§ **SUPPLIED RECORDS**
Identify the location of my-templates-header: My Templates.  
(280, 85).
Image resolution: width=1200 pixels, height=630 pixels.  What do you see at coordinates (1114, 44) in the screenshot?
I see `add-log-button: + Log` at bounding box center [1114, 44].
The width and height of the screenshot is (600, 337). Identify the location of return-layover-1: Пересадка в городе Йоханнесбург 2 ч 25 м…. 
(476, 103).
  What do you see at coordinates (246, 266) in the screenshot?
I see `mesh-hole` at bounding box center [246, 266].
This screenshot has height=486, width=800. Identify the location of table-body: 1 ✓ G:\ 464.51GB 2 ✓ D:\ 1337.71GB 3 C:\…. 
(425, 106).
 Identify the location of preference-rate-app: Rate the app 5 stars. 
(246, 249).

---

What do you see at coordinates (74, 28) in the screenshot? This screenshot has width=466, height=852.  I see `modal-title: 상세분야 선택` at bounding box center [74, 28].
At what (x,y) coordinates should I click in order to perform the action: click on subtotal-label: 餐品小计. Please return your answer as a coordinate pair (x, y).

§ **WHAT IS EXPECTED**
Repeat the data above word for word, starting at the line that contains "What do you see at coordinates (74, 28)" and ending at the line that contains "At what (x,y)".

§ **RESPONSE AREA**
What do you see at coordinates (74, 28) in the screenshot? This screenshot has width=466, height=852.  I see `modal-title: 상세분야 선택` at bounding box center [74, 28].
At what (x,y) coordinates should I click in order to perform the action: click on subtotal-label: 餐品小计. Please return your answer as a coordinate pair (x, y).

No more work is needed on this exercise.